In 1972 the Children's Film Foundation released a movie called The Boy Who Turned Yellow about a boy living in London who supports Norwich City. In the film, he and everyone and everything else on his tube train are turned yellow. That night he is visited by a yellow alien called Nick, short for electronic, who teaches him all about electricity. The link to the football club is used to explain why the boy already has so many yellow things in his bedroom.

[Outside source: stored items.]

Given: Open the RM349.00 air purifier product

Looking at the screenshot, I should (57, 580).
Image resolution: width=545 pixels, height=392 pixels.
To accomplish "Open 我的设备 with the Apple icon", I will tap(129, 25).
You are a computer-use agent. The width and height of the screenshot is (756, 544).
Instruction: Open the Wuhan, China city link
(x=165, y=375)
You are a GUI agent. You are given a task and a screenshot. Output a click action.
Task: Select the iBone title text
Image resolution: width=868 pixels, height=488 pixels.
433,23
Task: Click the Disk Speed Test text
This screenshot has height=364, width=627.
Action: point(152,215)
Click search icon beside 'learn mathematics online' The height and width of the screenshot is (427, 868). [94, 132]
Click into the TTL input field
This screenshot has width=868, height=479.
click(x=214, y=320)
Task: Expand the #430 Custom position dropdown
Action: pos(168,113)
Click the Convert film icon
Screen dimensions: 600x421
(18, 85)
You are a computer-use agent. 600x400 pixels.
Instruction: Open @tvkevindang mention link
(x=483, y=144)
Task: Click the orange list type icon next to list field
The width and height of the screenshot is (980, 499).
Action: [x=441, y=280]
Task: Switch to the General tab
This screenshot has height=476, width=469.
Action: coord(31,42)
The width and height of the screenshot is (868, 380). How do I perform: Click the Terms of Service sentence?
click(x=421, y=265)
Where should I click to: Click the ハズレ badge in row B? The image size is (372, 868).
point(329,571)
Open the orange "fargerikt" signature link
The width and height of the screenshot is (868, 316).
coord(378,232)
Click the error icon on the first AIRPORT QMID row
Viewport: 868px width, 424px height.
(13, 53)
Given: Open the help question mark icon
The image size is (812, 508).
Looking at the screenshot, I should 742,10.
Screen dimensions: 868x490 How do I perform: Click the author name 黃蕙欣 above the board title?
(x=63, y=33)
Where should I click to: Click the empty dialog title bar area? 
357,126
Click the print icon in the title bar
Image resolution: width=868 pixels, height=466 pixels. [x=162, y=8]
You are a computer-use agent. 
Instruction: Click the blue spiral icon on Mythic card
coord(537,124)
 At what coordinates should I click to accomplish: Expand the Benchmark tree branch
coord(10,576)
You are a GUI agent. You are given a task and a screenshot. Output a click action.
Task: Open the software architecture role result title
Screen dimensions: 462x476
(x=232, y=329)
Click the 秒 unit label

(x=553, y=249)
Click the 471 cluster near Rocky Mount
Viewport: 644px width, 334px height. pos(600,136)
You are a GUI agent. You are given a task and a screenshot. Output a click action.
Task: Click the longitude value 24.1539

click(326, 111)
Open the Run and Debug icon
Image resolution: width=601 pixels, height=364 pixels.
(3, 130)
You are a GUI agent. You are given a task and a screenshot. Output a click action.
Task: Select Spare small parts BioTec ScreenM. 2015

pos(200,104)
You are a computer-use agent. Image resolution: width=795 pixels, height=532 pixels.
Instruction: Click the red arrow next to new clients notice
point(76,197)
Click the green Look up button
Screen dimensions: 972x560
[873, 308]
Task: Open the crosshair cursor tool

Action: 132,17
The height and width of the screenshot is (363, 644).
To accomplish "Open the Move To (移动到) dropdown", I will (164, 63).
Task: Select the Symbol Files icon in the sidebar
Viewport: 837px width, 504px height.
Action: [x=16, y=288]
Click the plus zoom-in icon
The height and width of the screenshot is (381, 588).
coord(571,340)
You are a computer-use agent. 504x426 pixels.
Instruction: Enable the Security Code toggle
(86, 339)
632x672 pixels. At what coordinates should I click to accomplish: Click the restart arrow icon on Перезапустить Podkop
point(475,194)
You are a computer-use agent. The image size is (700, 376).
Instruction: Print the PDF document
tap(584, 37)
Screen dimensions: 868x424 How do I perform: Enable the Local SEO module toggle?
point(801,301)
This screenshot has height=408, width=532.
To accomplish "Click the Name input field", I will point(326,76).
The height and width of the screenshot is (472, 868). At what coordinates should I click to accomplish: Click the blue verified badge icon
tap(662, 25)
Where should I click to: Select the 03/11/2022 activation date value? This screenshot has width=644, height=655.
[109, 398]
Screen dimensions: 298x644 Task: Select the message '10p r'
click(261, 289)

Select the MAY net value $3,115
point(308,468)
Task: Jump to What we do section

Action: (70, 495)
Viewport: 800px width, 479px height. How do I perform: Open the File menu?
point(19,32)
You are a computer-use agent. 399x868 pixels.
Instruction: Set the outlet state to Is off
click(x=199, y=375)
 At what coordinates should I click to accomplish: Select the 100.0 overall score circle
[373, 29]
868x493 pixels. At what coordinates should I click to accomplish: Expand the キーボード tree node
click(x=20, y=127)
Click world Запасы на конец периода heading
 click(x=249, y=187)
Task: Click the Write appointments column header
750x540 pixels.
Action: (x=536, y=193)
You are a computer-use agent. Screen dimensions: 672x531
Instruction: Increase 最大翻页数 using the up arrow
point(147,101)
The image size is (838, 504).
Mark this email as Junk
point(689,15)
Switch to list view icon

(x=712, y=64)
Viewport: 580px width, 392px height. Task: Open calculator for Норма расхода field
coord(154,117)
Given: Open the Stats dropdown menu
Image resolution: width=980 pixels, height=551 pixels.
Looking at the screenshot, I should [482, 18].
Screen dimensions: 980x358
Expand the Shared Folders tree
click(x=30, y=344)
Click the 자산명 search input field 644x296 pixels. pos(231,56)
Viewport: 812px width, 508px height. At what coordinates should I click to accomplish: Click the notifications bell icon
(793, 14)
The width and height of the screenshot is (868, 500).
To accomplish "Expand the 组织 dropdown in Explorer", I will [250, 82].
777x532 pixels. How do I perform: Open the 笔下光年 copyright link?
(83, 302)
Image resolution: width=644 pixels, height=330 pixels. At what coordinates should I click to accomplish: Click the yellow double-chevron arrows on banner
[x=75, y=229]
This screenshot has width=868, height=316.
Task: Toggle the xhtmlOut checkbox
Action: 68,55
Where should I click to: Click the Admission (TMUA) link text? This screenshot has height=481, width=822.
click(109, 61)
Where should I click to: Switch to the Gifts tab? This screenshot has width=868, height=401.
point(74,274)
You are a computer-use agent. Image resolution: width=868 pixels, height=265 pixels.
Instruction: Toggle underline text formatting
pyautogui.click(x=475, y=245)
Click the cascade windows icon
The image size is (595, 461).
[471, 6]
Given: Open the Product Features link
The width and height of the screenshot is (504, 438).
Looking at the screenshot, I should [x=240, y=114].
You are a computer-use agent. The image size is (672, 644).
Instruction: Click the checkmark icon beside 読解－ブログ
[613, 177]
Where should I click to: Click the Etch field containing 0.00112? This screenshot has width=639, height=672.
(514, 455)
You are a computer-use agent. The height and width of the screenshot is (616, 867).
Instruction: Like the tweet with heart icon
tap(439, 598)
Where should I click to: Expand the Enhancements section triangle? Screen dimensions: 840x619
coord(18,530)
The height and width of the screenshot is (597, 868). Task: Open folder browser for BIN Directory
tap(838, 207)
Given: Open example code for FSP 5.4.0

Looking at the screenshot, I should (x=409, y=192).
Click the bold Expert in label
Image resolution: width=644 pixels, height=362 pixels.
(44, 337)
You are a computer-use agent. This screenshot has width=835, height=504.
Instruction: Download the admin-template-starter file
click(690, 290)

In the 2001 film Mike Bassett: England Manager, the eponymous hero, played by Ricky Tomlinson, rises to prominence as a result of success as manager of Norwich City, having won the 'Mr Clutch Cup'. The celebratory scenes of the open-top bus ride around the city were actually shot in St Albans, Hertfordshire, rather than Norwich.

On 10 October 2023, Norwich City released an advertisement raising awareness of suicide prevention for World Mental Health Day. The advertisement received widespread acclaim with UEFA labelling it 'incredibly powerful'. The advertisement was viewed 'tens of millions of times' and saw over 7,500 messages be sent to suicide prevention charity Samaritans within the first week of its release. For its success, the advertisement won Marketing Week's 2024 Marketing Award for Sport, Gaming and Entertainment.

==Norwich City Women==

Norwich City Women is the women's football club affiliated to Norwich City. Since 2022, the general manager is Flo Allen, and they currently compete in Division One South East, in the fourth tier of English women's football. Norwich City Women play their home games at The Nest, a 22 acre site at Horsford.